The important aspect of designing instruction is to link it to solid design principles that support effective learning. I have learned that designing instruction from a multimedia perspective can be motivating and interesting to students. However instruction must be carefully designed using the proper learning theory.

From a Constructivist perspective, the role of the teacher is a manager or coach. Learning is construct through one’s own experiences. Dewey (1938) explained about learning experience in his model of experiential learning as learning is a dialectic process that integrates experience and concepts, observations, and actions. The experience gives ideas and ideas gives direction to impulse. Postponement of action is necessary for observation and judgment to intervene. Also, action is essential for achievement of purpose. Dewey (1938) believed that “ all genuine education comes about through experience does not mean that all experiences are genuinely educative. Experience and education cannot be directly equated to each other.” Dewey explained two aspects of equality of experience-agreeableness and effects on later experience. “He specified two principles of experience being educative- principles of continuity and the principles of interaction. Experiences build on previous ones and they need to be directed to the end of growth and development.
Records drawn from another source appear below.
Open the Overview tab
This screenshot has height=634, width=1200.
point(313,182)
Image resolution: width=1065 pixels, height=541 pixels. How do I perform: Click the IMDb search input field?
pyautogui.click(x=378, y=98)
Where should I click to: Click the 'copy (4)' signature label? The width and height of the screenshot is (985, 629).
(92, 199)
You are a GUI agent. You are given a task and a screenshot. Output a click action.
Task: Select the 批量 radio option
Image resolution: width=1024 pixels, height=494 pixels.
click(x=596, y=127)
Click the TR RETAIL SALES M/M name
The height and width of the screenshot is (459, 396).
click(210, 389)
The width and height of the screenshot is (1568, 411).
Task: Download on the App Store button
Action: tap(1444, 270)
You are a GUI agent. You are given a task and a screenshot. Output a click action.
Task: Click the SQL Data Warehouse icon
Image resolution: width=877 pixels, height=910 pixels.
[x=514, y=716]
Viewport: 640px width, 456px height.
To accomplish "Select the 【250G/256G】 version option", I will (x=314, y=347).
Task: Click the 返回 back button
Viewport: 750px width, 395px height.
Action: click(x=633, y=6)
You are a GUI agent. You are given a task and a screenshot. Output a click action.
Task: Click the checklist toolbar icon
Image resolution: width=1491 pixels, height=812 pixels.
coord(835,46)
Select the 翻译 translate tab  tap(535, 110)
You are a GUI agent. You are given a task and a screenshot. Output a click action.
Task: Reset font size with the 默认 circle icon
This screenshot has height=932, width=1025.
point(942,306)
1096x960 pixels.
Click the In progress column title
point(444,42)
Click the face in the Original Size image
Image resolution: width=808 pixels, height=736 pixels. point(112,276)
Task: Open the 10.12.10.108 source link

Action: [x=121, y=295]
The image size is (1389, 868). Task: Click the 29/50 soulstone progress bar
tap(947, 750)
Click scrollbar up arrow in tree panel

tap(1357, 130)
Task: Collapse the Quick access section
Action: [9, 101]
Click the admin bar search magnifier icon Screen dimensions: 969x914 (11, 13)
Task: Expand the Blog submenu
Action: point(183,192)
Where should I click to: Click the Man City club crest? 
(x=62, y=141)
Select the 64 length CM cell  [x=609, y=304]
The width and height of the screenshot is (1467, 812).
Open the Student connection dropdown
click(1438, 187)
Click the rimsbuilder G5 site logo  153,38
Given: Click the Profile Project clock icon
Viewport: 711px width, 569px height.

Interaction is the lateral dimension of experience where the internal and objective aspects of experience interact to form a situation. These two principles interact and unite to form longitudinal and lateral aspects of experience (Dewey, 1938)”.             The purpose of interaction is to derive learning from experience through reflective thinking. Dewey called this process a scientific method.

References

Clark, R.E. (1994). Media and method. Educational  Technology Research & Development, 42(3), 7-10.

Dewey, J. (1938). Experience and education. New York, Collier Books.

Kozma, R.B. (1991). Learning with media. Review of Educational Research, 61(2), 179-211.